*Task statement*
Find the string "agent" in the data, then copy every line where it is found.

-------- Extracted material --------

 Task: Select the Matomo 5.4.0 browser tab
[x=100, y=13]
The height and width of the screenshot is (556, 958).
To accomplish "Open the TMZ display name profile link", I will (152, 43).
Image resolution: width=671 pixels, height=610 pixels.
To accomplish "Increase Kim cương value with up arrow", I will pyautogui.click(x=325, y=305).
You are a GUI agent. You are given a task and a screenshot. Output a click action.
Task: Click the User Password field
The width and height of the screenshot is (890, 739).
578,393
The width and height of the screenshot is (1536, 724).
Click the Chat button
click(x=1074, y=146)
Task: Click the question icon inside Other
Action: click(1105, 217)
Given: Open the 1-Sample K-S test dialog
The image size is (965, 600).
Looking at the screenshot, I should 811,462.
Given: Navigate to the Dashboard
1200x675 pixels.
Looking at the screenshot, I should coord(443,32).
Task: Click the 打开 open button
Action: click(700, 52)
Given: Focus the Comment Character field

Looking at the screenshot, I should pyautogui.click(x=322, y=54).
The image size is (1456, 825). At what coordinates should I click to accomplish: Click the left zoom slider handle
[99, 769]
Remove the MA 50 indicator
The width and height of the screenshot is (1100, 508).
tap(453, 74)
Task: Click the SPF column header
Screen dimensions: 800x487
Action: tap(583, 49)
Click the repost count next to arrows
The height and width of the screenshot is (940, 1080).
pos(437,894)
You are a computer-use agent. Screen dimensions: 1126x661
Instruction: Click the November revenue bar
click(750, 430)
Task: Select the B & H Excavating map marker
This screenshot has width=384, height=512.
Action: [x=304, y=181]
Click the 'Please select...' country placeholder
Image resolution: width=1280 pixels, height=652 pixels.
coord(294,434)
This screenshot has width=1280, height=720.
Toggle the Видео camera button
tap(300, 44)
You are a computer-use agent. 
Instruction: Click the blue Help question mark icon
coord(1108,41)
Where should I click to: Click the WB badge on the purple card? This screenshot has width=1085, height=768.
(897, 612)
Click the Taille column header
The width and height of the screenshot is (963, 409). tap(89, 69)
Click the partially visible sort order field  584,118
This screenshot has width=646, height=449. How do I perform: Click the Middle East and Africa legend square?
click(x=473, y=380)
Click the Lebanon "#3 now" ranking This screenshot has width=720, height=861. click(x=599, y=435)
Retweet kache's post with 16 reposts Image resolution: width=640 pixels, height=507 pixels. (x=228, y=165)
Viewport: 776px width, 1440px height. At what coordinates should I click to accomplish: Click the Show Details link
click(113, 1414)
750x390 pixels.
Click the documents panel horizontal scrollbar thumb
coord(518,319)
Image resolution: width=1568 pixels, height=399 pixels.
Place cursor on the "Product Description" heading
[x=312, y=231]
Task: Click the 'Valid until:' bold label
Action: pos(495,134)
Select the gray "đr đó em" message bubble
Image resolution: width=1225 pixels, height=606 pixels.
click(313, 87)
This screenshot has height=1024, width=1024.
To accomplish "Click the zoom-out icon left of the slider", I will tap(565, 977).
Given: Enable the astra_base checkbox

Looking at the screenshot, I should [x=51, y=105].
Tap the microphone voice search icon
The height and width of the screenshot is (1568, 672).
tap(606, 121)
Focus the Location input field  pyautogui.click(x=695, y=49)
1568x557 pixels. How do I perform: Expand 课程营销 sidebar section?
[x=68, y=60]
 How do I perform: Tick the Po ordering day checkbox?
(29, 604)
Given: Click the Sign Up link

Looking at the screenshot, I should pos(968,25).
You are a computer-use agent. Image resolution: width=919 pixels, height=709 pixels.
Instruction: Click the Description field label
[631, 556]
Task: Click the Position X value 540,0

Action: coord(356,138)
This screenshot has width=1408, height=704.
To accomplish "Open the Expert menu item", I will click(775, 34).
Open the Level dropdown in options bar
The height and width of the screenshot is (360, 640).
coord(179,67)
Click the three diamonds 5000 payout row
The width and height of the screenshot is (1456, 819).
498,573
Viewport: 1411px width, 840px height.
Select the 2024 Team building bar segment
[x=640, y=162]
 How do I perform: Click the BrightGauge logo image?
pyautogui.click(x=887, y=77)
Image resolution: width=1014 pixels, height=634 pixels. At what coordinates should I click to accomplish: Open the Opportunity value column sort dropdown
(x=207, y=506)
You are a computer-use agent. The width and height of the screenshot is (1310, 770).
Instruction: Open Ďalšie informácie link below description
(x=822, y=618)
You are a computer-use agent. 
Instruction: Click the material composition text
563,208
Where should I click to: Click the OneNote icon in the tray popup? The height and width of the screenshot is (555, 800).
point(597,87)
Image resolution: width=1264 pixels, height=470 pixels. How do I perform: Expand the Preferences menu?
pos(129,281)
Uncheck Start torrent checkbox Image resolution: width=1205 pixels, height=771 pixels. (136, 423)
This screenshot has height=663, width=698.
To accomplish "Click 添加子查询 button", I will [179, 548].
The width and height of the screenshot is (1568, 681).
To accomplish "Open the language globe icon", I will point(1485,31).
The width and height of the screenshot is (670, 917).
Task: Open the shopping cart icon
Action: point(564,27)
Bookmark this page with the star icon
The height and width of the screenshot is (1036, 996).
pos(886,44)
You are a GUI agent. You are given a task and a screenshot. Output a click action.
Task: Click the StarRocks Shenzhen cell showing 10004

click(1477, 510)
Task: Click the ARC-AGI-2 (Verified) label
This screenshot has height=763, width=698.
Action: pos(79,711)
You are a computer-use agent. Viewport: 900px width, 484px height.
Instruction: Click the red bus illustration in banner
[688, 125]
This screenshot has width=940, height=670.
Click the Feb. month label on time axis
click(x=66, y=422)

--------

*Answer area*
You are a GUI agent. You are given a task and a screenshot. Output a click action.
You are a computer-use agent. Screen dimensions: 1126x661
You are a computer-use agent. 
You are a computer-use agent. Image resolution: width=919 pixels, height=709 pixels.
You are a computer-use agent. The width and height of the screenshot is (1310, 770).
You are a computer-use agent. 
You are a GUI agent. You are given a task and a screenshot. Output a click action.
You are a computer-use agent. Viewport: 900px width, 484px height.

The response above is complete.